Almost everything we did in this project revolved around the use of Spark’s sql libraries. These libraries made it fairly painless to calculate averages of certain
categories and count the occurrences of words. One of the most difficult pieces of this project was figuring out how to actually break apart the reviews into their words. We eventually settled on using the explode function, which broke down each review’s words into a distinct rows. Since all of these words were placed into a dataframe and
distributed, our driver’s heap did not overflow. Initially we tried to seperate everything into a list, but this did not work in the slightest. The driver’s heap could not store all the information, so it had to stay distributed. With all the words broken down into rows, we just called count to find word occurrences. Then, to find distinct words we called count again. Count initially broke the dataframe into two columns, the words and their times they occured. Calling that again simply counts all the words, and avoids counting duplicates. To avoid counting duplicate words with different capitalization, we made sure to cast every word to lowercase.
Experimental Benchmarks:
In our project, we only found what information could be useful in differentiating useful and not useful reviews.

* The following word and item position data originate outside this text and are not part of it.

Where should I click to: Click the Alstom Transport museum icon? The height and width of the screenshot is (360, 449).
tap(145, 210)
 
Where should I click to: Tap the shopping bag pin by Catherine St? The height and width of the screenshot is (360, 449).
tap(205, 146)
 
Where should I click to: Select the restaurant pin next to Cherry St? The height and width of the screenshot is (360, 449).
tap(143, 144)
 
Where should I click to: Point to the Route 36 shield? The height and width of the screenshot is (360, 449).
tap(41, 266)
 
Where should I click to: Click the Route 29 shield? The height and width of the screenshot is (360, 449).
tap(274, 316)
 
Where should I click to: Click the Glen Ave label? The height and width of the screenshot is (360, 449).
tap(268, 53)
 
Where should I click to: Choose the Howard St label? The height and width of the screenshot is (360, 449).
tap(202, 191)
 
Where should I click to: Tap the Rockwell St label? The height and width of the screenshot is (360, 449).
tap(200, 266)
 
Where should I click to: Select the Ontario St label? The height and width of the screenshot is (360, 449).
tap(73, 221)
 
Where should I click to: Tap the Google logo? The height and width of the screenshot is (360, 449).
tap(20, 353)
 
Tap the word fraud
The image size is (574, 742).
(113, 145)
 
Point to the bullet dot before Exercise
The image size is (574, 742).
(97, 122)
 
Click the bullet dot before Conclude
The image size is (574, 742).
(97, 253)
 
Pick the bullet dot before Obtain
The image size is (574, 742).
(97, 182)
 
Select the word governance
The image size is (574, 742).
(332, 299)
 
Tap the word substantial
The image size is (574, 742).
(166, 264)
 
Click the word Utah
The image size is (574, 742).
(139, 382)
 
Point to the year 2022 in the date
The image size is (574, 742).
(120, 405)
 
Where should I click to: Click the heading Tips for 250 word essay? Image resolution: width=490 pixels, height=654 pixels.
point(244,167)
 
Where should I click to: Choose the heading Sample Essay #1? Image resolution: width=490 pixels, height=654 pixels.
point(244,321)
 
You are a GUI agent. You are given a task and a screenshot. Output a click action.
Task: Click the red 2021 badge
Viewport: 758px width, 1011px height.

We never built a filter or printed all the reviews in the dataset that matched our model. Though, to confirm if our data was valid we did go through the dataset and find a few reviews that matched the criteria we found. This criteria excluded matching words to what we found was typical for each category, but it did include the length of the sentence being within 10% of 1000 characters, a cool score greater than or equal to three, and a funny score greater than or equal to 2. Then, we asked a few of our peers if the reviews that matched our metrics were more useful than reviews that didn’t. Five out of Five of our peers said the reviews that we found were more useful than the reviews that didn’t match our criteria.
Additionally, we reviewed our data against papers and reports that had familiar studies performed. In reviewing, a paper on vocabularies, we found that, not only in reviews, but in other forms of text as well, people generally try to expand their active vocabulary while writing [5]. This is done in order to create a sense of intelligence and the person writing this is actively trying to avoid doing that right now. But in the case of our benchmark against a subtle implication like this was in our vocabulary tracking, and the results agree with the source. There’s a large difference in vocabulary ranges between the amount of useful and not useful reviews, and on average, it shows that the useful reviews often have less complex vocabularies. In terms of accuracy, we
reminded ourselves, only after turning in the code, that a considerable amount of words have punctuation stapled to the front or end of them, ultimately inflating vocabulary counts in a way we’re uncertain of. This proved fairly consistent across the board
regardless, considering all of the reviews were parsed the same way and each category ended up with similarly inflated review vocabularies. In regards to testing the usefulness in comparison to length, we found that research showed that when content was longer, people were more likely to engage with the content itself, and therefore consider it more useful and necessary [6].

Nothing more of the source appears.